LOOK-UP, real-time duplicate check
Avoid duplicates in your database by performing a real-time pre-existence check at the point of data entry.
Obtain a high-quality single
customer view (SCV) for all your touchpoints
The LOOK-UP module is a solution enabling you to perform a preexistence search from your front-end applications to avoid entering duplicates in your database. The look-up function incorporates advanced matching algorithms that make relevant suggestions without considering typing, abbreviations, or spelling errors.
In this way, you can immediately see whether a customer or prospect record is already in the appropriate database. Integrated in your front-end applications, LOOK-UP enables you to communicate with your single-customer view.
This feature is populated with customer information from all systems (e-commerce, ERP, SCV, etc.) and avoids reentry of existing customers’ information.
Features
Preexistence search in real time
Find a customer or prospective customer contact in real time despite typos.
Personalization of deduplication rules
established beforehand by relevant users.
Why choose the LOOK-UP module?
Above all, to avoid creating duplicates in your B2B or B2C databases.
The LOOK-UP module gives you recognition and unique identification of your customers and contacts (customers and prospective customers). The single view of the contact available in your database enables you to develop a quality customer relationship. It’s now possible for your organizations to identify your customers at every stage of their journey and offer them a seamless experience across all channels. With LOOK-UP, you support your company’s SCV strategy and avoid the challenges of your contacts’ data being siloed.
The benefits of the LOOK-UP module

Real time
Identify a contact or customer in real time when they are input in your systems.

360° single view
The contact record is unique, centralized, and enhanced by multiple data sources.

Buying journey
Optimize the buying journey by identifying the golden record with unique, reliable and exhaustive data.

Customer knowledge
Improve the quality of all the data on a contact record thanks to autocomplete for postal addresses.

Effective communication
Communication campaigns are consistent and targeted with verified and relevant contact data.
Single Customer View (SCV)
The single customer view (SCV) lists and centralizes all customer data (online, offline, CRM, customer service, etc.) a company has in one information system to have a single, 360° view in an omnichannel environment. An SCV enables you to optimize data usage by relying on its high-quality consolidation.
FAQ
What is real-time deduplication and when is it needed?
Real-time deduplication is the process of checking, at the moment a new record is created, whether a matching record already exists in the database.
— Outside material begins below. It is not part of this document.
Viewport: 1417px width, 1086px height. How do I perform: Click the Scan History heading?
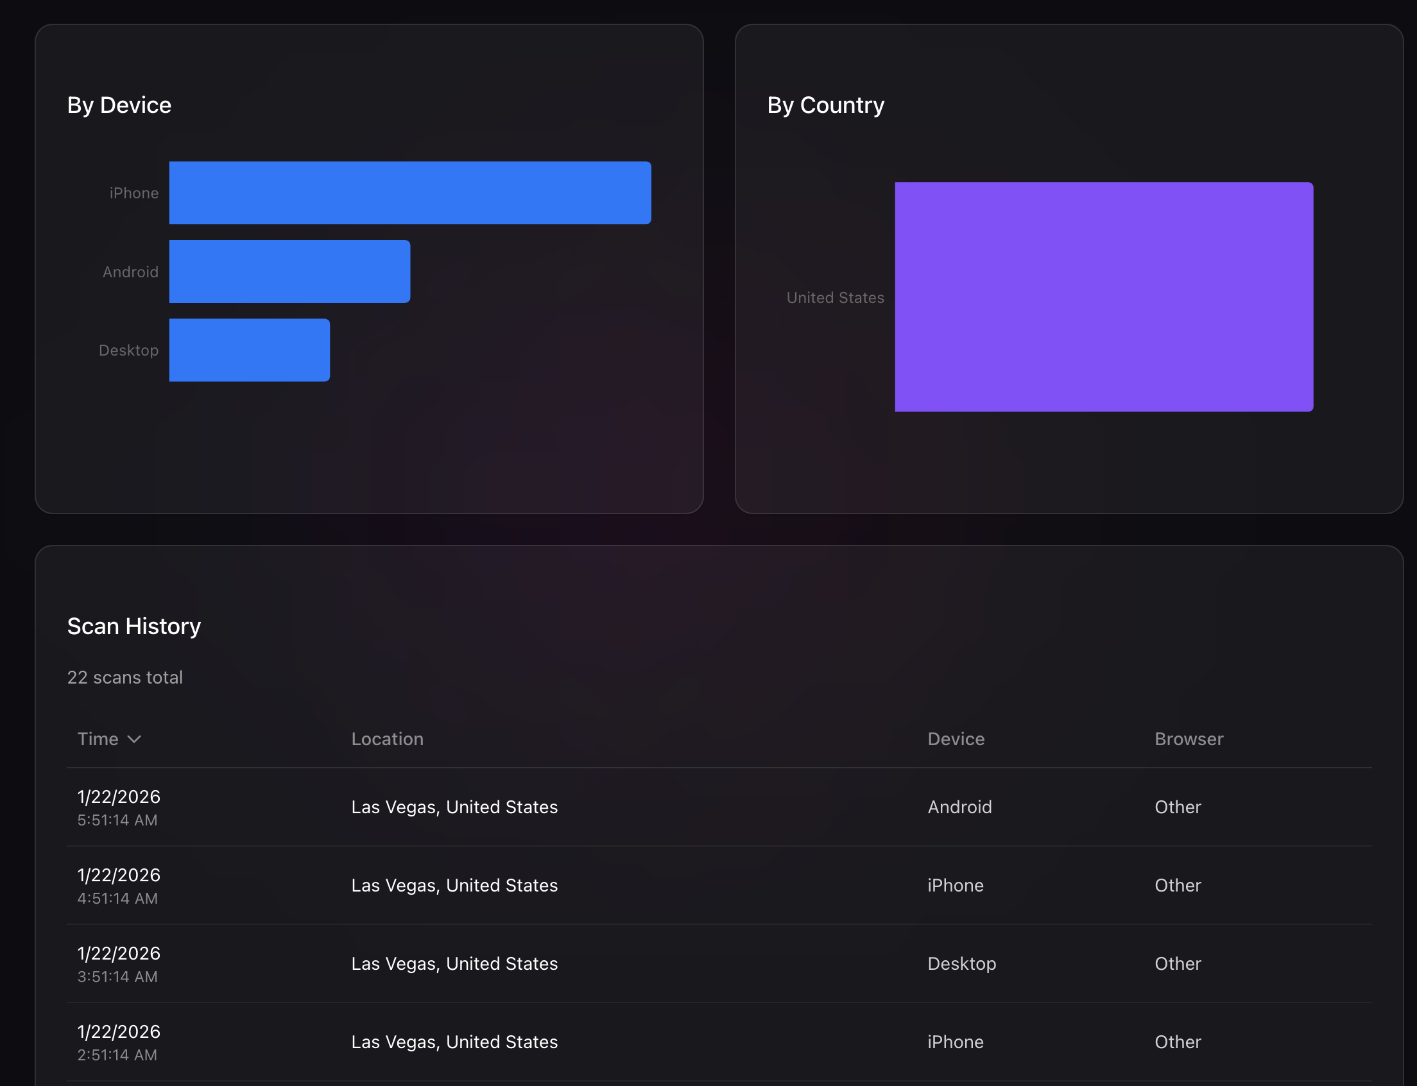[x=134, y=625]
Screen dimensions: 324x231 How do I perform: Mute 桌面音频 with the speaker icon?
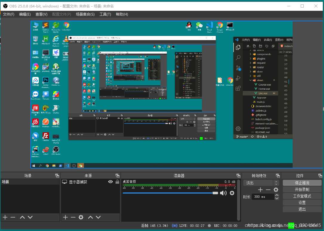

It is used in CRM systems, e-commerce platforms, and customer service tools to prevent the creation of duplicate contacts, leads, or accounts. Unlike batch deduplication — which finds and merges duplicates after they’ve accumulated — real-time deduplication stops them from being created in the first place. DQE’s Look-Up module performs this check instantly at every data entry point.
How do duplicate customer records form in a CRM?
Duplicates typically arise from multiple entry points feeding the same database without coordination: a customer registers online, then calls a support line and a new record is created, then visits a store and is registered again. Acquisitions, CRM migrations, and manual data imports are also major sources of duplication. Even within a single entry point, variations in how a name or address is spelled can cause the same person to appear as multiple distinct records.
What is fuzzy matching and how does it help find duplicates?
Fuzzy matching is a technique that identifies records as potential duplicates even when they are not exactly identical — accounting for typos, different abbreviations, name inversions, or address formatting variations. For example, “Jon Smith, 12 Oak St” and “John Smyth, 12 Oak Street” would be flagged as likely duplicates by a fuzzy matching algorithm, whereas an exact-match system would treat them as two separate people. The quality of a deduplication solution depends heavily on the sophistication of its fuzzy matching engine.
What is a "Golden Record" in customer data management?
A Golden Record (also called a Single Customer View or master record) is the authoritative, consolidated representation of a customer built by merging data from multiple sources and resolving conflicts between them. It contains the most accurate and up-to-date version of each attribute — the best-known address, the verified email, the correct name spelling. Creating and maintaining a Golden Record is the goal of deduplication and data unification efforts, and is foundational to reliable CRM analytics, personalization, and regulatory compliance.
How does preventing duplicates at the point of entry differ from merging existing duplicates?
Prevention (real-time deduplication) intercepts the creation of a new duplicate by alerting the user or system that a matching record already exists — before the new record is saved. Merging (batch deduplication) finds and consolidates duplicates that have already accumulated. Prevention is lower-cost and avoids data fragmentation entirely, while merging is necessary to clean up historical data. The most robust data quality strategies combine both: real-time Look-Up to block new duplicates, and periodic Duplicate processing to resolve existing ones.